Items listed in a dataset
--

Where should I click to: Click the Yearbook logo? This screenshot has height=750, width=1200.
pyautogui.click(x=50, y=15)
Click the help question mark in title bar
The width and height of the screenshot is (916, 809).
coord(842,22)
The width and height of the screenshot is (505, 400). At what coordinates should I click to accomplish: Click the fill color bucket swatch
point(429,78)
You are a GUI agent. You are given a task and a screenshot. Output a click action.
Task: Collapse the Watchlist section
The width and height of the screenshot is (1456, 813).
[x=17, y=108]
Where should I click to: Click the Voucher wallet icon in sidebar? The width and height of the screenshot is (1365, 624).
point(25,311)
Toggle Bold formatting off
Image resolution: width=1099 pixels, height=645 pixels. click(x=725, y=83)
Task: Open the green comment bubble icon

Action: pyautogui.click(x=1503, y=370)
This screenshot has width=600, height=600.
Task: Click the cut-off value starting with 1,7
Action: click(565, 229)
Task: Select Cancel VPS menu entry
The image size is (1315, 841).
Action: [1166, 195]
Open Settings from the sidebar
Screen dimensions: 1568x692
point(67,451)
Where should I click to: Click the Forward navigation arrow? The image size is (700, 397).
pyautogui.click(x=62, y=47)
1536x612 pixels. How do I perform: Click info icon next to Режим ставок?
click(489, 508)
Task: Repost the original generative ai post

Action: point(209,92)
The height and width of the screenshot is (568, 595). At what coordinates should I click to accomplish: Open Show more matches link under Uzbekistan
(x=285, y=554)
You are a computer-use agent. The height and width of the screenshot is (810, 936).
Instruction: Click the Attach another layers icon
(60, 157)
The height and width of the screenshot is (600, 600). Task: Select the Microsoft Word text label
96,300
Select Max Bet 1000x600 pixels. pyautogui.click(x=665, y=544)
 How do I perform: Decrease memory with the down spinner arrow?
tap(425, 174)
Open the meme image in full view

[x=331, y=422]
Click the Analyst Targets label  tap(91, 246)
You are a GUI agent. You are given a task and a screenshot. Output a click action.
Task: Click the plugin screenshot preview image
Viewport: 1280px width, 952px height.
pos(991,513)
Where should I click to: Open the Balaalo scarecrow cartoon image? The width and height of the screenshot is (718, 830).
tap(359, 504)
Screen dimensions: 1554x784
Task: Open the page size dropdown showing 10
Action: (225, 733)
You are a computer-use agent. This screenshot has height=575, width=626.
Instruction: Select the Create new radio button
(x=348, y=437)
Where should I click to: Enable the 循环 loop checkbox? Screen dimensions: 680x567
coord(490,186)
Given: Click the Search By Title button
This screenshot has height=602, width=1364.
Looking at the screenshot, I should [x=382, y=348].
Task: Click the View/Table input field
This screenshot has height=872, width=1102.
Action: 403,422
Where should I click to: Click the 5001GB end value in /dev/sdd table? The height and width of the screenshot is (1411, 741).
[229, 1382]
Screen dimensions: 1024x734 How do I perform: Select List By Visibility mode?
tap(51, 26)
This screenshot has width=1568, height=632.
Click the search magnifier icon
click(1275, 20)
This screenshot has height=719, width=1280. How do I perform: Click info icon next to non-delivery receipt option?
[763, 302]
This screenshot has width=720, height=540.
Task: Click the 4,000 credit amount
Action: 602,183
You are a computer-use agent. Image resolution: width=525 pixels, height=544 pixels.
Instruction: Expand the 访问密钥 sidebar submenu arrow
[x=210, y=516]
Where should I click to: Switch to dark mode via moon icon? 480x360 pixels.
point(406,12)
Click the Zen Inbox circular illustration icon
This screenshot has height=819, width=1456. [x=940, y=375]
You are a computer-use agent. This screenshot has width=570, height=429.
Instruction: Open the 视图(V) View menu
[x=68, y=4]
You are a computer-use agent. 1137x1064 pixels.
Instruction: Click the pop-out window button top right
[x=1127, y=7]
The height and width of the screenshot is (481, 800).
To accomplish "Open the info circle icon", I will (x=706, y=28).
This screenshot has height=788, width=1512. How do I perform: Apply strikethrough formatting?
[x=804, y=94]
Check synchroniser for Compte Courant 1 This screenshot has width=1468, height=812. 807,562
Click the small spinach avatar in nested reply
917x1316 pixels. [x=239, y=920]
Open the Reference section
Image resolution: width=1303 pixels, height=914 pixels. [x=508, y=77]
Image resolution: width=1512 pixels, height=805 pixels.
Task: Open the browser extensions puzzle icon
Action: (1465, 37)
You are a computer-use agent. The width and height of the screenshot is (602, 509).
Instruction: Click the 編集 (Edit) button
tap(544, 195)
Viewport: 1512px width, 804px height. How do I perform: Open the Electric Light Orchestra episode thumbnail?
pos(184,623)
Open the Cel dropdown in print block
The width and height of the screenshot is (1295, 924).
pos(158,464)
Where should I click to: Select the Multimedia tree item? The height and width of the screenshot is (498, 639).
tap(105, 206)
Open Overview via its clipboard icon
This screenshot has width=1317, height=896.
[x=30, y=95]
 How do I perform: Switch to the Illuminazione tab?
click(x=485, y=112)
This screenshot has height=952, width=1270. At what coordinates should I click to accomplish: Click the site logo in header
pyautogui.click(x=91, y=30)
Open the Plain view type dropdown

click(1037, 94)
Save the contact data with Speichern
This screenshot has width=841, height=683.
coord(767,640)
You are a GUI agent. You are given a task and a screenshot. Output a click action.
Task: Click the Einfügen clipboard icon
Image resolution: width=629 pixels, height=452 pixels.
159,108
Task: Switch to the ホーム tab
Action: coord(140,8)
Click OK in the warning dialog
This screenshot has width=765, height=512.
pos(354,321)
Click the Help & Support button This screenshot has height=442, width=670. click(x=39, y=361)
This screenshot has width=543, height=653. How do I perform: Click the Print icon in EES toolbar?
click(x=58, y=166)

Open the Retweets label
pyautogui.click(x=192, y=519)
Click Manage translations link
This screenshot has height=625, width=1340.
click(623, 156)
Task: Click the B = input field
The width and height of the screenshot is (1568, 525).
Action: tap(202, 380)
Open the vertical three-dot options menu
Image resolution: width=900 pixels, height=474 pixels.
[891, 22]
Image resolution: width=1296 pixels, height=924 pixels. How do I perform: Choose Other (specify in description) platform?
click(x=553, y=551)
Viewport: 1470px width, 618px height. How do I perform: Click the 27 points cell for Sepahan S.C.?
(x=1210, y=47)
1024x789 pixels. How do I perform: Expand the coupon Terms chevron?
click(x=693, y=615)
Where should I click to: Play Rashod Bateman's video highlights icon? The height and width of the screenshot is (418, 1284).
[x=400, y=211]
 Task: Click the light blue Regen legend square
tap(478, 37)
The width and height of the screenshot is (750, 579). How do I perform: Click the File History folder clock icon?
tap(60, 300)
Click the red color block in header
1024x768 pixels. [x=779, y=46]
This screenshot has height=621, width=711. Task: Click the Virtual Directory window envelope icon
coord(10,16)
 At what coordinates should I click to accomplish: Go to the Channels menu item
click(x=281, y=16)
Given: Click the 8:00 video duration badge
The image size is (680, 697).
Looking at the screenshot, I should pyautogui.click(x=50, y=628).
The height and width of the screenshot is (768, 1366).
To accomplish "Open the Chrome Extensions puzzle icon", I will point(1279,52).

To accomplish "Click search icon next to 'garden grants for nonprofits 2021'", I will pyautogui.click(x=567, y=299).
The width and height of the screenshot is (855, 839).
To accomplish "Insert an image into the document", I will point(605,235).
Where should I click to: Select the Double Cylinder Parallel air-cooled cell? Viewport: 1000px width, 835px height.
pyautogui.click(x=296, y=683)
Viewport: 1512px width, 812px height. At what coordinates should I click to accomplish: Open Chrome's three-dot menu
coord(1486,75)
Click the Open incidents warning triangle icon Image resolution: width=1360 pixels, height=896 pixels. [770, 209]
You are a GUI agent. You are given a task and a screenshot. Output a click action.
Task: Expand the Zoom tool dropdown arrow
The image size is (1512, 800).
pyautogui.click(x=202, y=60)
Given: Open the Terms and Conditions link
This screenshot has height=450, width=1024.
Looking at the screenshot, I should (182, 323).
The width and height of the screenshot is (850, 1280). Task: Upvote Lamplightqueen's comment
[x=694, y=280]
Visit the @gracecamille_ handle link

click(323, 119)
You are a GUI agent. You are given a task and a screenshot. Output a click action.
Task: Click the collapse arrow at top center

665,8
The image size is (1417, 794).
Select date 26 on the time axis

--

• **What is being asked**:
Copy out verbatim every line starting with the one containing "How do I perform: Switch" and continuing through the one containing "click(623, 156)", both of those included.

• **Right answer**:
 How do I perform: Switch to the Illuminazione tab?
click(x=485, y=112)
This screenshot has height=952, width=1270. At what coordinates should I click to accomplish: Click the site logo in header
pyautogui.click(x=91, y=30)
Open the Plain view type dropdown

click(1037, 94)
Save the contact data with Speichern
This screenshot has width=841, height=683.
coord(767,640)
You are a GUI agent. You are given a task and a screenshot. Output a click action.
Task: Click the Einfügen clipboard icon
Image resolution: width=629 pixels, height=452 pixels.
159,108
Task: Switch to the ホーム tab
Action: coord(140,8)
Click OK in the warning dialog
This screenshot has width=765, height=512.
pos(354,321)
Click the Help & Support button This screenshot has height=442, width=670. click(x=39, y=361)
This screenshot has width=543, height=653. How do I perform: Click the Print icon in EES toolbar?
click(x=58, y=166)

Open the Retweets label
pyautogui.click(x=192, y=519)
Click Manage translations link
This screenshot has height=625, width=1340.
click(623, 156)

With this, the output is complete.